● Texte proposé
Le Président de la République, pris par l’euphorie de l’après élection, n’a pas profité de l’état de grâce, état de plus en plus éphémère, pour réformer la constitution. Il aurait du passer par référendum, en usant de l’article 11 des institutions, dès le mois de septembre 2017 et non passer par le chemin de croix parlementaire. Il aurait montré sa détermination et cela d’autant plus si cette révision constitutionnelle s’était accompagnée de la suppression du Conseil Economique Social en Environnemental et des départements.

 

Après avoir restauré l’image présidentielle en 2017, le Président prend un malin plaisir depuis à l’abimer. Du débat avec Jacques Bourdin et Edwy Plenel aux selfies avec les jeunes Guadeloupéens en passant par les jeunes technos dénudés sur les marches de l’Elysée, Emmanuel Macron n’arrive plus à trouver le ton juste. Si au début de son mandat, sa parole était rare, depuis, il a tendance à saturer les écrans. En ayant nommé un gouvernement de techniciens, il est devenu le seul politique au sein du navire. Son Premier Ministre s’est mué en collaborateur. Au fil des mois, le pouvoir s’est désincarné. Les tergiversations pour remanier le gouvernement après le départ de Gérard Collomb ont donné l’impression que le manche n’était plus tenu. Mettre deux semaines pour remplacer deux ou trois ministres ne correspond guère à l’idée d’un pouvoir sur de ces choix. Il en est de même sur les objectifs.

 

L’exécutif a manqué cruellement de cohérence et de pédagogie en ce qui concerne la politique économique et sociale. La France souffre d’un double déficit, budgétaire et commercial. Elle est confrontée à une dette qui atteint de jour en jour la zone dangereuse des 100 % du PIB. Mais, les Français considèrent avoir consenti de nombreux efforts pour réduire les déficits. Ils estiment que la répartition des charges n’est plus équitable. Depuis 2008, leur pouvoir d’achat évolue peu. Certes, à la différence des Italiens, des Grecs ou des Espagnols, il n’y a pas eu de diminution surtout chez les plus modestes comme le souligne une récente étude de l’INSEE mais le ressenti est tout autre. L’augmentation du prix du logement, des taxes et plus récemment du pétrole a miné le moral des ménages. Le poids des dépenses pré-engagées (logement, assurances, intérêts, abonnements divers et variés) a progressé depuis vingt ans.

● Jeu de données
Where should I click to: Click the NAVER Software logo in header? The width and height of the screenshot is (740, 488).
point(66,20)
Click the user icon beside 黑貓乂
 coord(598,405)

---

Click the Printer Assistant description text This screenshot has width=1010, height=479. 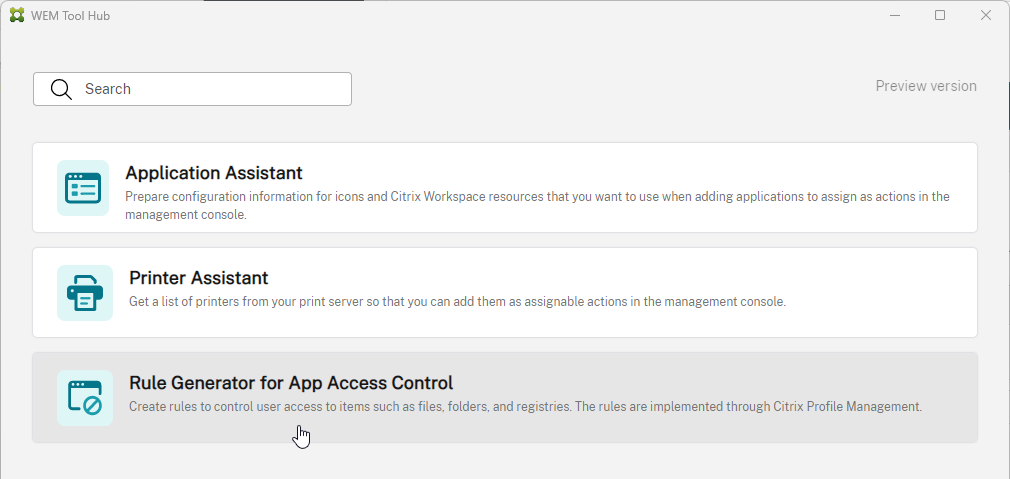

● Consigne
Rédigez, s'il vous plaît, la suite du texte sur la présidence d'Emmanuel Macron, à partir de sa dernière phrase. Le matériel est indépendant du texte.

● Résultat
 

Face à cette situation connue, le Gouvernement d’Edouard Philippe a pris des demi-mesures, baisse des cotisations sociales en deux temps, augmentation de la CSG, baisse progressive de la taxe d’habitation et hausse des taxes sur l’essence. Il a supprimé en partie l’ISF en maintenant une imposition sur l’immobilier. Il a instauré le Prélèvement Forfaitaire Unique de 30 % qui n’a pas été du tout compris ou qui a été perçu comme une disposition favorable aux riches. Ces mesures ne constituent pas une politique. Quand le Président de la République et le Premier Ministre veulent maintenir le cap, quel est-il ? Souhaitent-ils assainir les finances publiques mais dans ce cas quelles sont les mesures de réduction des dépenses ? Veulent-ils améliorer le pouvoir d’achat mais alors pourquoi un tel mélange de dispositions contradictoires ? face à cette politique, de nombreux Français considèrent être lésés. Certes, beaucoup de contre-vérités circulent sur les chaines d’information continue et sur les réseaux sociaux. Certaines personnes affirment gagner moins de 500 euros par mois quand le minimum vieillesse est de 830 euros et le RSA de 550 euros. De même, des retraités affirmant gagner autour de 1000 euros crient leur colère vis-à-vis de la majoration de la CSG qu’elles n’ont pas pu subir car elle ne s’applique qu’à partir de 1166 euros.

 

Les explications rationnelles n’impriment plus au sein d’une population désenchantée. Les propos parfois arrogants du Président de la République ont nourri le rejet dont il fait l’objet. La question des taxes sur le gazole a provoqué l’exaspération des Français qui sont toujours prompts à en découdre. La France reste un pays éminemment marquée par la Révolution, par les coups de sang du peuple. Le pouvoir est rarement légitime surtout s’il montre des faiblesses. De la Fronde sous Louis XIV au 13 mai 1958 avec le retour au pouvoir du Général de Gaulle, la France a connu de nombreux changements de régimes et de tentative de coups d’Etat. La prise de la Bastille et la décapitation de Louis XVI constituent des marqueurs bien présents dans notre inconscient collectif. Le pouvoir est faible en France car un simple incident de parcours peur entraîner sa perte. De 1830 à 1958 en passant par 1848, 1871 ou tristement 1940, en quelques jours, quelques heures, un pouvoir bien installé peut sombrer. En mai 1968, il s’en est fallu de peu que le Général de Gaulle qui avait institué la 5e République ne soit contraint de partir par la petite porte.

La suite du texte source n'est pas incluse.